Late last month, Montgomery College President DeRionne Pollard announced that due to health and safety concerns, MC would continue to operate in structured-remote mode until March of 2021. She also announced that, in order to meet students’ needs, the College would decrease 15-week offerings and primarily deliver instruction in seven-week courses through the structured-remote format in spring 2021. Many of the shorter courses will be available as early as the second half of the current fall semester.
“Our summer enrollment trends, in addition to nationwide data, have shown that shorter-term, structured-remote classes and distance learning courses are more attractive to students in the midst of COVID-19 stressors,” Dr. Pollard stated. “These offerings enable students more flexibility to manage work schedules and family needs.”
The College will offer the same extended winter session (which is a five-week, online session) that has been in place for the past three years but will not offer a three-week in-person and online session, which has also been offered.
“In this critical time, the College must ensure that it will offer courses in formats that attract students,” Dr. Pollard said. “Although these changes may require some adjustments by faculty and staff, research around block- and shorter-session scheduling at the college level links them to stronger student success metrics.”
Ana Sofia Baide, an international student who started at MC during the spring semester, sees the benefit of shorter courses after taking four classes this summer. She found that having the class move faster helped her avoid procrastination and kept her engaged from the first day. “It helped me retain information better,” Baide said. She opted for English and Communications courses in the seven-week format, but would still choose to take math classes in the 15-week format.

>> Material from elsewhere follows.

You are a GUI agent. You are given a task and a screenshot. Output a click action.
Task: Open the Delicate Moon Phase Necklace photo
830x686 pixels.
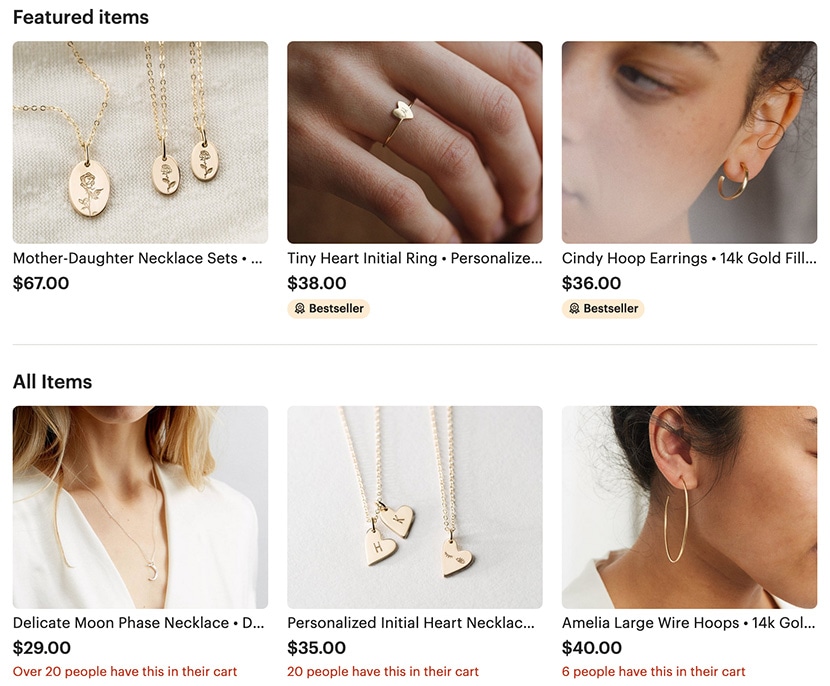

Our summer enrollment trends, in addition to nationwide data, have shown that shorter-term, structured-remote classes and distance learning courses are more attractive to students in the midst of COVID-19 stressors
The Honduras native and computer science major is confident that with more classes in this new format, she can graduate in a year and a half and then transfer to Franklin and Marshall College in Lancaster, Pa.

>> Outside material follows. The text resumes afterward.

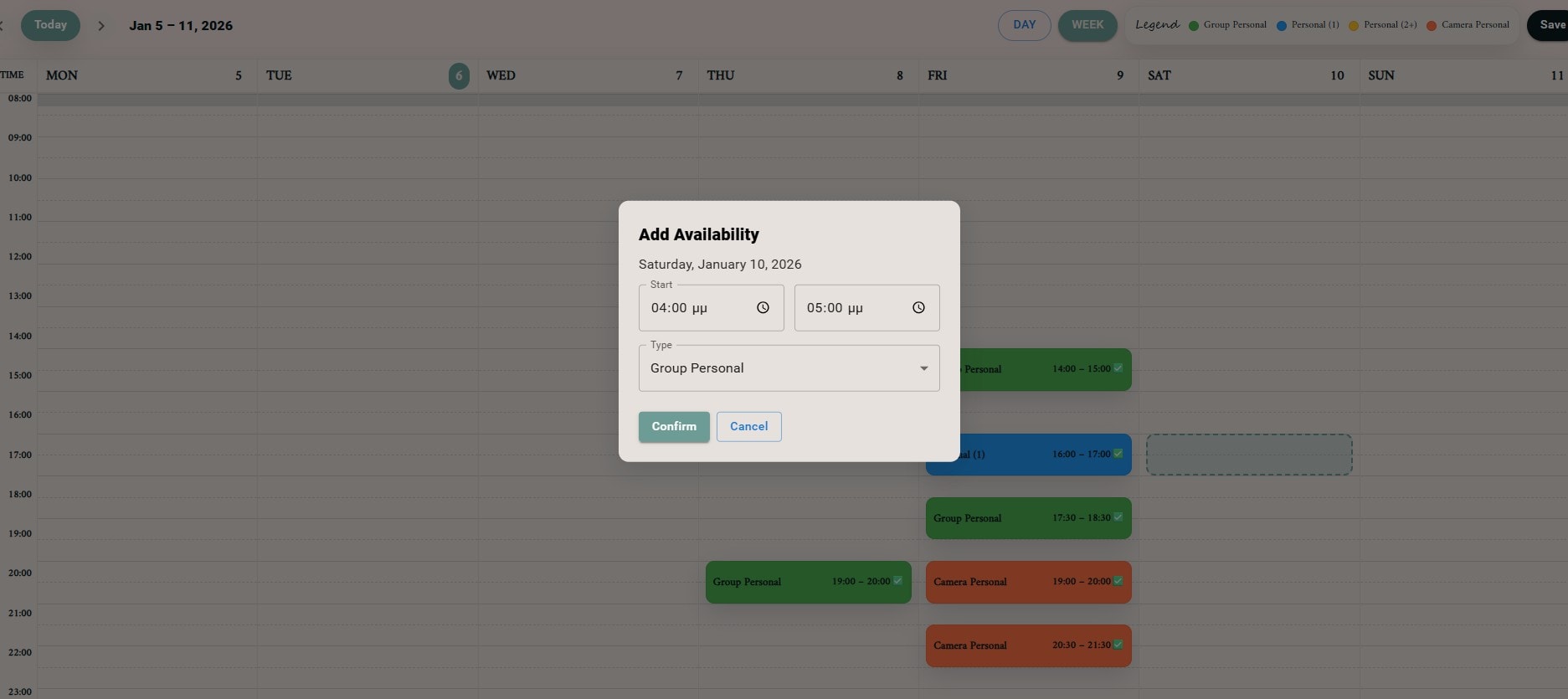This screenshot has height=699, width=1568.
Task: Go to next week with right chevron
Action: 101,26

Dr. Sanjay Rai, senior vice president at MC, referenced author and higher education strategist Jeff Selingo, who recently shared advice on how institutions can adapt during this crisis to serve students’ changing needs. “Mr. Selingo challenged us to rethink our norms and assumptions about teaching and learning. His observations of student success at institutions around the country have revealed that students need clearer, faster paths to completion and credentialing for employment, especially during a time of economic recovery,” Rai said.

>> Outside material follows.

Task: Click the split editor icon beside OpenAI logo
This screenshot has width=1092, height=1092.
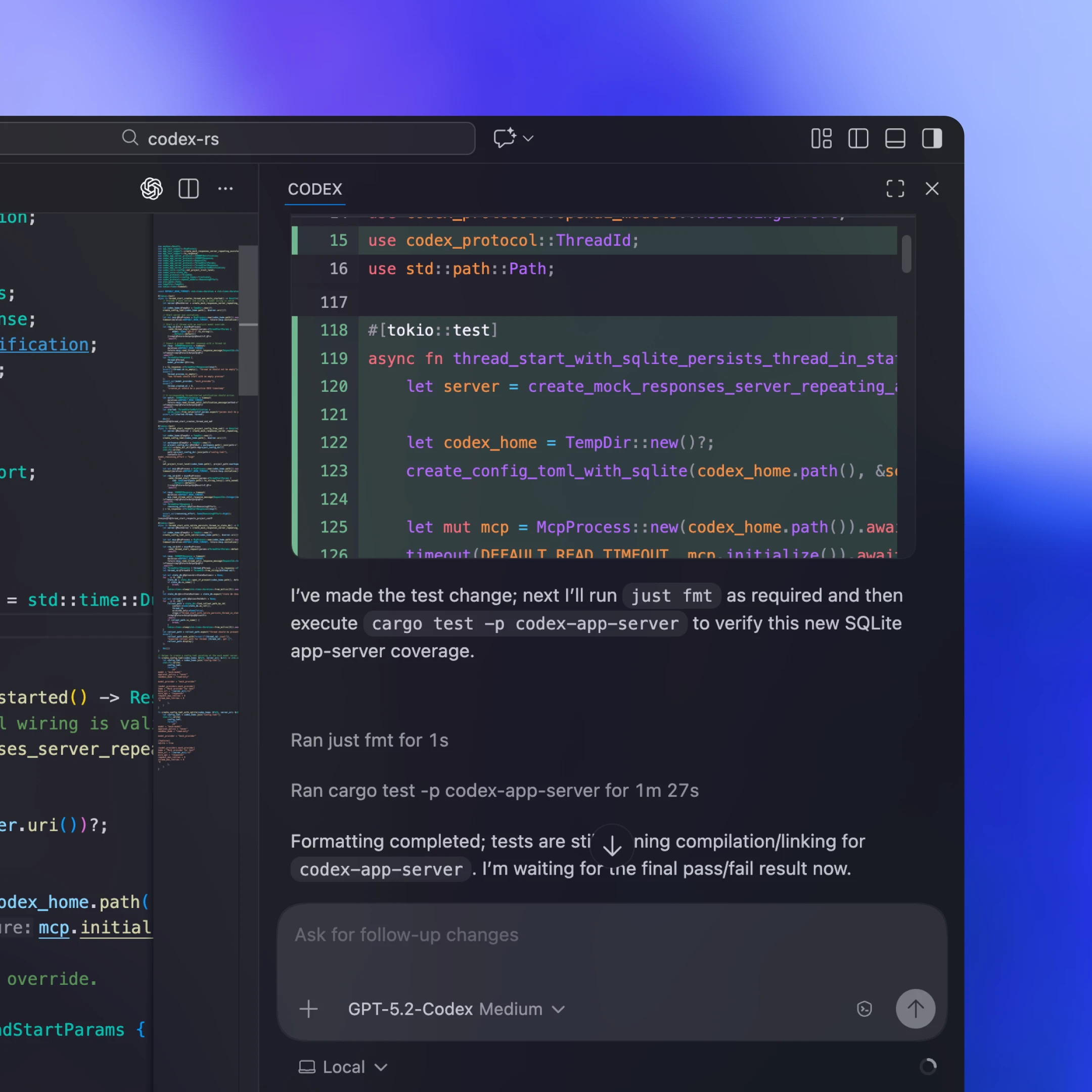Action: click(x=189, y=189)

Montgomery College saw its highest summer enrollment this year over the past five years, with an 11 percent increase over last summer. Fall semester enrollment is down about 6 percent this year compared to last year, but MC is currently seeing double-digit growth in 7-week classes. “Our student success data shows that students are successful in shorter-term courses normally offered in summer, winter, and half-semester sessions,” Dr. Rai said. “This is not an anomaly. National studies echo these findings. Students are telling us that at this time, they need to have more flexibility in their course scheduling to manage new responsibilities and challenges.”